Exactly. Time to sterilize. I noticed a bit of whitefly infestation going on too. The cooler dryer weather of the next couple of months is a lot easier to grow in.


----------



## Lesso (Sep 5, 2017)

225 grams from the sage plant. Had a herm in the group as i found some seeds. Thats gonna hurt the yeild for sure. I still have to final trim the 3 green cracks. Will post weight and some bud shots later.


----------



## Rosebud (Sep 5, 2017)

That green crack cola looks amazing. Are those humbolt seeds? Please give us a smoke report so I can be jealous.


----------



## Lesso (Sep 6, 2017)

Rosebud said:


> That green crack cola looks amazing. Are those humbolt seeds? Please give us a smoke report so I can be jealous.



Thanks rose...yes hso seeds. The final smoke report will come when a little more of a cure sets in. They are a bit raw right now. I can tell you the TH seeds sage n sour is quite special. Very trippy and potent and smells like orange zest. I wish i had a little more time to let her run.


----------



## Lesso (Sep 6, 2017)

Sage n Sour...225g super special smoke. Almost satori like. 

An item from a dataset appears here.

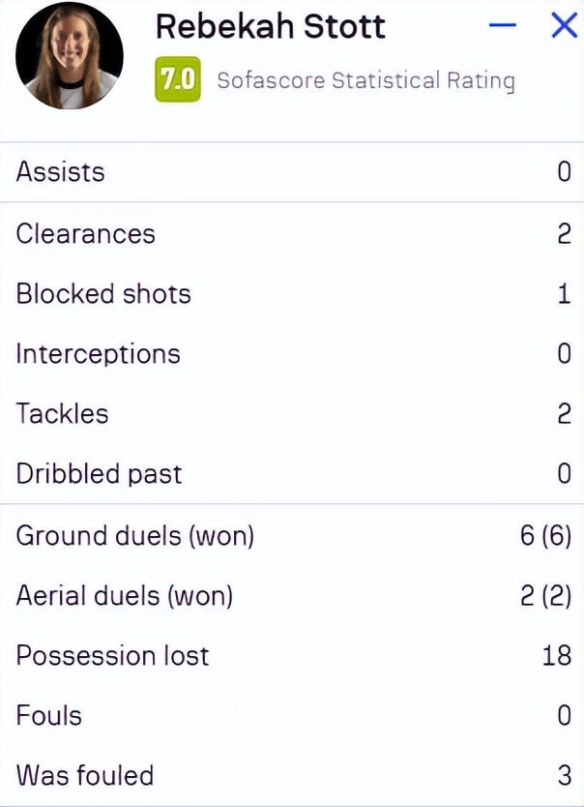584x807 pixels.
Task: Close the player stats popup
Action: coord(564,26)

View attachment 20170906_113718.jpg


View attachment 20170906_114138.jpg


----------



## Lesso (Sep 6, 2017)

Green crack....790g
Had a herm in the bunch throw some pollen. There is a bit of seeding which hurt my yield a bit. The tester buds have a mango-ish smell mixed with skunkyness. The smoke is smooth and the stone is giddy and happy at first followed by a deep drop off into couch lock 40 minutes later. Great stuff here. So the scrog produced 915 grams of high quality bud.  Even though there were a few seeds, im mostly happy with the yield. B minus on the grow. A minus on the buds. 

View attachment 20170906_114314.jpg


View attachment 20170906_114204.jpg


View attachment 20170906_114304.jpg


----------



## Lesso (Sep 22, 2017)

I have processed all of the trim from this grow with dry ice and ended up with nearly 2oz of light blond keif. The keif itself smells like funky orange peels. Time to make some edibles.
After curing 2 weeks inthe jars the green crack and sage have smoothed out considerably. As would be expected. So here are the final reports:
GREEN CRACK (HUMBOLT SEEDS ORG.)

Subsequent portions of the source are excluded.